No dia três de maio de 2021, fui ser acometido de um grave bloqueio atrioventricular com arritmia cardíaca grave e braquicardia que me provocou um ritmo de doze batimentos (BPM) do coração, com uma inevitável parada cardíaca a qualquer momento. Teria sido aquele o dia da minha morte. Em meu socorro, veio um dos meus filhos. Encontrava-me no meio da natureza no Engenho Laranjeiras, e feito um bólido me levou ao Hospital Samaritano. Graças à pericia médica com o implante de um marca passo, in extremis, sobrevivi. A Providencia Divina me concedeu a continuidade da vida.

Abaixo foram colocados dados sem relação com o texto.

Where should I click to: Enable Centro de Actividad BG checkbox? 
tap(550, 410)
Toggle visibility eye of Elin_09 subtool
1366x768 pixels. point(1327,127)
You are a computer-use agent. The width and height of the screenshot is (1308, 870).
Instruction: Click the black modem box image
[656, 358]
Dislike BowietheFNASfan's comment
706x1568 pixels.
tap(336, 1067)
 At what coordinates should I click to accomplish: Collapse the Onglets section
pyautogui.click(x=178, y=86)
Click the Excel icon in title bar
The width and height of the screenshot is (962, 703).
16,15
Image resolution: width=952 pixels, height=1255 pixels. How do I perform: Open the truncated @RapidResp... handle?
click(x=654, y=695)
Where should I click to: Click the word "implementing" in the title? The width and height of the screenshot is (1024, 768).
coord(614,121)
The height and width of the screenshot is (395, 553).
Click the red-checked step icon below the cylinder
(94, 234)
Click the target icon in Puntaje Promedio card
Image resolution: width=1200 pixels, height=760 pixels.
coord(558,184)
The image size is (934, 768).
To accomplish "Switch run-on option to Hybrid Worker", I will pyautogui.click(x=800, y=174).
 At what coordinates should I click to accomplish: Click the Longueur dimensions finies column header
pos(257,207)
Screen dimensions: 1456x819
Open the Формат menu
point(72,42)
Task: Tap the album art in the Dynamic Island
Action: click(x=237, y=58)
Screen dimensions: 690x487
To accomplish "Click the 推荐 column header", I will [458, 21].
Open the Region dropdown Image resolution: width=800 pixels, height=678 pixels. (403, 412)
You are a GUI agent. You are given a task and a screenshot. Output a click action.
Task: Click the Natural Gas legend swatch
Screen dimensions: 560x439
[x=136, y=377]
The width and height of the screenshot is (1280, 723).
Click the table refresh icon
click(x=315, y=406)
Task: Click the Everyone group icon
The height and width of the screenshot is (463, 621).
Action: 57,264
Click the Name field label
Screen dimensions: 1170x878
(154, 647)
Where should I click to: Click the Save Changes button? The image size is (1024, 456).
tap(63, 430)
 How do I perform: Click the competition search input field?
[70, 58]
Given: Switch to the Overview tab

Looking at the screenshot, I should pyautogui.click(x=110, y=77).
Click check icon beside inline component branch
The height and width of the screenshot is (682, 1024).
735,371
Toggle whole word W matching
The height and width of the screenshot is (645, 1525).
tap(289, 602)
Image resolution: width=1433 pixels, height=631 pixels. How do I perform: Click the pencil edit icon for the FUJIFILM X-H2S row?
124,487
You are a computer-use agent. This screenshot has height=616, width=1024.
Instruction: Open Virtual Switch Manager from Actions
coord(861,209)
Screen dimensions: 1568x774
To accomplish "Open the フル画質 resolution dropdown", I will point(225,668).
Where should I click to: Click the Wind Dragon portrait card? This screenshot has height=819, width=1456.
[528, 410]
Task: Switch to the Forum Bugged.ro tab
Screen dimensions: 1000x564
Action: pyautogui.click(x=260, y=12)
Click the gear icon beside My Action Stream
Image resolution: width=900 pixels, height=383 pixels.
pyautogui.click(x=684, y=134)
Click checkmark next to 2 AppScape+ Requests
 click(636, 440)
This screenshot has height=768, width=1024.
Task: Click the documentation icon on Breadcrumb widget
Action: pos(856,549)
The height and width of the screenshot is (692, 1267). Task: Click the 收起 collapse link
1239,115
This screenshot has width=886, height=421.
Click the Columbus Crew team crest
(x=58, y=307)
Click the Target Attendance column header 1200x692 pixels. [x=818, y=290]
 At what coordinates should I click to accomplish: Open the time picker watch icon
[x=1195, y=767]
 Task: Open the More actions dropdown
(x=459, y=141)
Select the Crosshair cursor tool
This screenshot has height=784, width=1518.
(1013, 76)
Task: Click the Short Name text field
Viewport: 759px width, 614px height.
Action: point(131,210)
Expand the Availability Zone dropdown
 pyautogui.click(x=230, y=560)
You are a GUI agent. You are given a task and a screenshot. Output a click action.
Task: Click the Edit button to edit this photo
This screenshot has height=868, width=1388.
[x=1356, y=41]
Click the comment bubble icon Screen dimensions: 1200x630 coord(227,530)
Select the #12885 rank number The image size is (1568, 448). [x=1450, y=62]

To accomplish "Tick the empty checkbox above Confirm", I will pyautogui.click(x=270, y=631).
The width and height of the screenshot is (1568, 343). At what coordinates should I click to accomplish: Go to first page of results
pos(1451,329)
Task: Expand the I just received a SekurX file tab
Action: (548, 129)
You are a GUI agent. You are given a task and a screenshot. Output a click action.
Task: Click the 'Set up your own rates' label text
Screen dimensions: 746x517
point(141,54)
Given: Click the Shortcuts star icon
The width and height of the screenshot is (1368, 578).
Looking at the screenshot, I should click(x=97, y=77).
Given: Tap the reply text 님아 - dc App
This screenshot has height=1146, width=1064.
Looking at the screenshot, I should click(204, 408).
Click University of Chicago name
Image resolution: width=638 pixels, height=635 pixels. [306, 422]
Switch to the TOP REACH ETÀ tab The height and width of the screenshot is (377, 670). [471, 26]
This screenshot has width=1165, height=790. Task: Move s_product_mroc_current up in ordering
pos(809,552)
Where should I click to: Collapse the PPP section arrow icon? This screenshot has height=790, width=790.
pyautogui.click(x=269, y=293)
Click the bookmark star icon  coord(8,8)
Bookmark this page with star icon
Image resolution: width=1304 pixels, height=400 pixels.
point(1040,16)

Deste evento, o que ficou em mim foi a grave sensação da desventura, que poderia não ter tido tempo de calmamente fazer os últimos passos à vista, da encenação para o ultimo ato da minha vida. Morrer subitamente seria uma desastrada “avant dernière” dos atos finais da minha vida.
Hoje, mais do que nunca, “estou pronto, em paz, feliz como se estivesse para morrer”. Aos meus, que ficam que diante da inexorável da fatalidade, o mais prudente é se deixar envolver pelos véus brancos que protegem as lembranças dos momentos felizes.
Não delegarei a ninguém os meus lapidares desejos que já são: Adormeci contrariado. E como acontece a qualquer criança, não mais acordei. Sonhos lindos e findos.